TASK PROMPT: Your answer should be the lines of the material that include the word "label".

EXTRACTED INFORMATION:
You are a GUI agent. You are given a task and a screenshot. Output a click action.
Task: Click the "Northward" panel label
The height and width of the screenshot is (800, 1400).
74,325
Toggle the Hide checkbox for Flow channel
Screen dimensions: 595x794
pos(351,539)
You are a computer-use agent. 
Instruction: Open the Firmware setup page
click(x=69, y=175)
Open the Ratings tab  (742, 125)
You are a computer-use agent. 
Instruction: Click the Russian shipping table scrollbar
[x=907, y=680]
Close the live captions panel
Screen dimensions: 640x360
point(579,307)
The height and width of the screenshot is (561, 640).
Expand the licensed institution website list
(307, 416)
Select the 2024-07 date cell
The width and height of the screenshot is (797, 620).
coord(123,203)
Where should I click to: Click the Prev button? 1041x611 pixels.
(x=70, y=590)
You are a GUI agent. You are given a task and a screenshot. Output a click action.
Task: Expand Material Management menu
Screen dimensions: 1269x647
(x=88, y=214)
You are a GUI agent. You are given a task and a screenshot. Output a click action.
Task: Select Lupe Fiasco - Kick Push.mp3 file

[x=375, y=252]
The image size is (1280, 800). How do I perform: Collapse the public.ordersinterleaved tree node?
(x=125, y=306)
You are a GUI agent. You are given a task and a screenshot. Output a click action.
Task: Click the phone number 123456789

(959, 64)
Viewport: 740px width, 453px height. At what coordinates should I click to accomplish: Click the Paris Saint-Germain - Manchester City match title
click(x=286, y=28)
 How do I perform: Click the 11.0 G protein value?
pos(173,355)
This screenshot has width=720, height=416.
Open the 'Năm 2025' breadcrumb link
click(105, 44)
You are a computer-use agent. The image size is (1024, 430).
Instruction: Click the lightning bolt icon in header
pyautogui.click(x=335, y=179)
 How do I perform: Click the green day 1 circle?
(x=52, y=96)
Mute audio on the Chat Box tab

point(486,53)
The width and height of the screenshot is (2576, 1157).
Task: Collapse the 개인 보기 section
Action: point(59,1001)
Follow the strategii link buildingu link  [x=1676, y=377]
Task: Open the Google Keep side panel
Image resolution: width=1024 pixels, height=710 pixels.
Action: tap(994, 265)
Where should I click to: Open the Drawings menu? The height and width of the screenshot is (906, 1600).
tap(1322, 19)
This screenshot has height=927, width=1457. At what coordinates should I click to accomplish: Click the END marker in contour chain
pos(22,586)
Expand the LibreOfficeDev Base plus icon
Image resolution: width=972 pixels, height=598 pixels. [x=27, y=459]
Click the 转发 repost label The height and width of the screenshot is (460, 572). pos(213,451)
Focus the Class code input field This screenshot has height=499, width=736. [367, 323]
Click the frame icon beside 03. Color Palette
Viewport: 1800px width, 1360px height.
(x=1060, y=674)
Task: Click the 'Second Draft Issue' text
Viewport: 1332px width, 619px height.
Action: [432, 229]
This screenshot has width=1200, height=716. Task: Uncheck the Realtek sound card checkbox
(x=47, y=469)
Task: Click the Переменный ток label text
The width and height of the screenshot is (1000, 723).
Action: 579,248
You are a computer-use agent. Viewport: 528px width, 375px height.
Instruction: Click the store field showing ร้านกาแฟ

SOLUTION:
Task: Click the "Northward" panel label
Click the 转发 repost label The height and width of the screenshot is (460, 572). pos(213,451)
Task: Click the Переменный ток label text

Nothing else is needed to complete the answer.